The boundary encodes quasi-isometry invariants: quasi-isometries between hyperbolic spaces induce homeomorphisms of their boundaries, a principle exploited in classification results by researchers from Princeton University and University of Chicago. Topological type of the boundary can distinguish groups up to quasi-isometry and is used in rigidity theorems such as those influenced by Mostow rigidity and later generalizations by contributors affiliated with Yale University and Brown University. Dynamical invariants, including Patterson–Sullivan measures and Bowen–Margulis measures, equip the boundary with measure classes used in entropy and ergodic rigidity studies by teams at Institute for Advanced Study and Max Planck Institute research groups. Combinatorial and connectivity properties of the boundary—such as local cut points, planarity, and Cantor set decompositions—feature in JSJ decomposition techniques developed by scholars at University of Utah and Steklov Institute.

Relationship to hyperbolic groups and spaces

For a finitely generated group with a word metric making its Cayley graph hyperbolic, the boundary is a quasi-isometry invariant of the group, central to the study of Gromov hyperbolic groups initiated by Mikhail Gromov and expanded in work by researchers at University of British Columbia and University of Illinois Urbana-Champaign. Boundaries classify group actions on compact spaces and feed into combination theorems like those of Bestvina–Feighn and relative hyperbolicity frameworks advanced by investigators at University of Utah and University of California, Los Angeles. The interplay between algebraic splittings (e.g., JSJ decompositions) and boundary topology underpins numerous rigidity and classification results developed across collaborations involving Benson Farb, Danny Calegari, and others operating in research centers including Berkeley and Oxford.

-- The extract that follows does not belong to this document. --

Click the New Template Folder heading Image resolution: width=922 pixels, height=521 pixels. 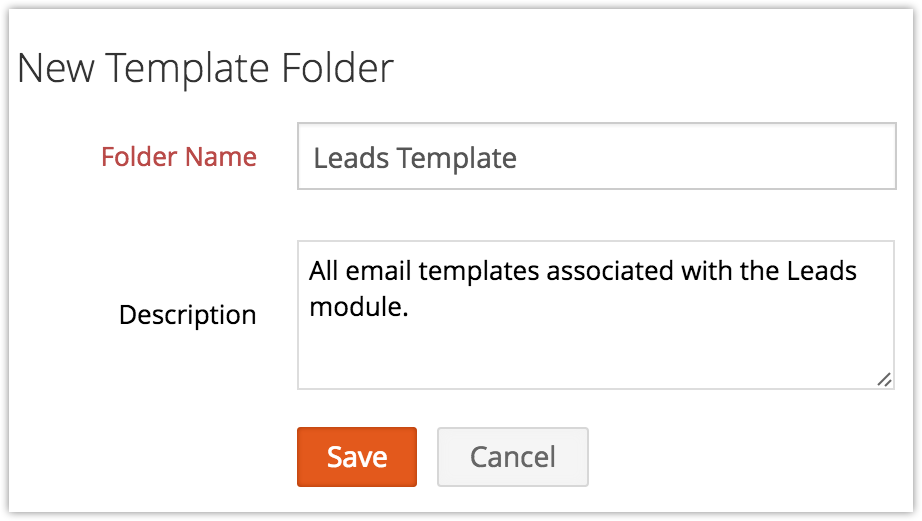(205, 68)

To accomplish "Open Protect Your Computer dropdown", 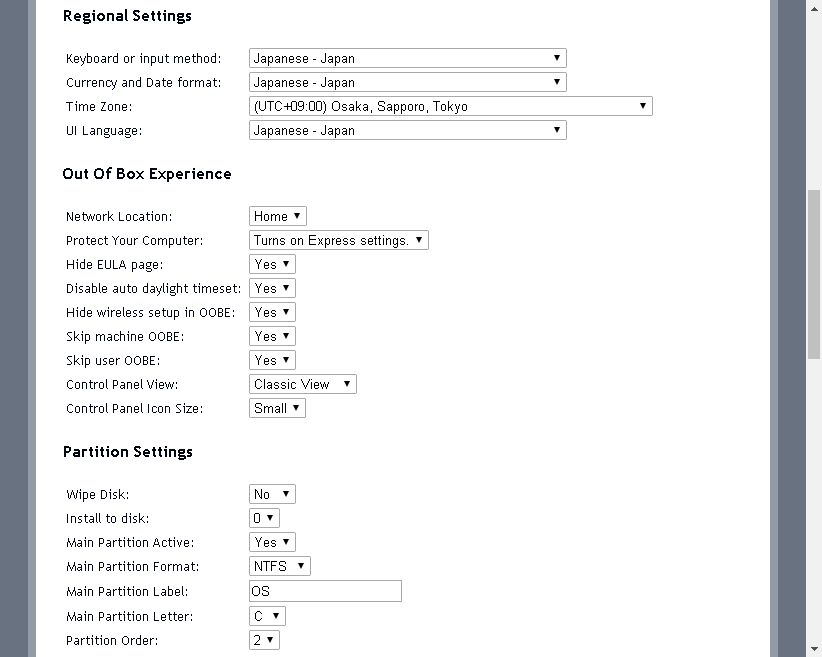I will click(x=338, y=241).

Applications and further constructions

Applications range from rigidity theorems inspired by Mostow and Margulis to dynamics of group actions used in low-dimensional topology by parties at University of Warwick and University of Texas at Austin. The boundary serves as the receptacle for Patterson–Sullivan measures feeding into counting and equidistribution results pursued by researchers at Institut Fourier and European Research Council projects. Further constructions generalize the boundary to relatively hyperbolic contexts, Floyd compactifications, and Bowditch boundaries, with contributions from teams at University of Southampton and Universität Bonn. In geometric analysis and mathematical physics, boundary concepts inform scattering theory on Hadamard manifolds and holographic correspondences discussed at venues like Perimeter Institute.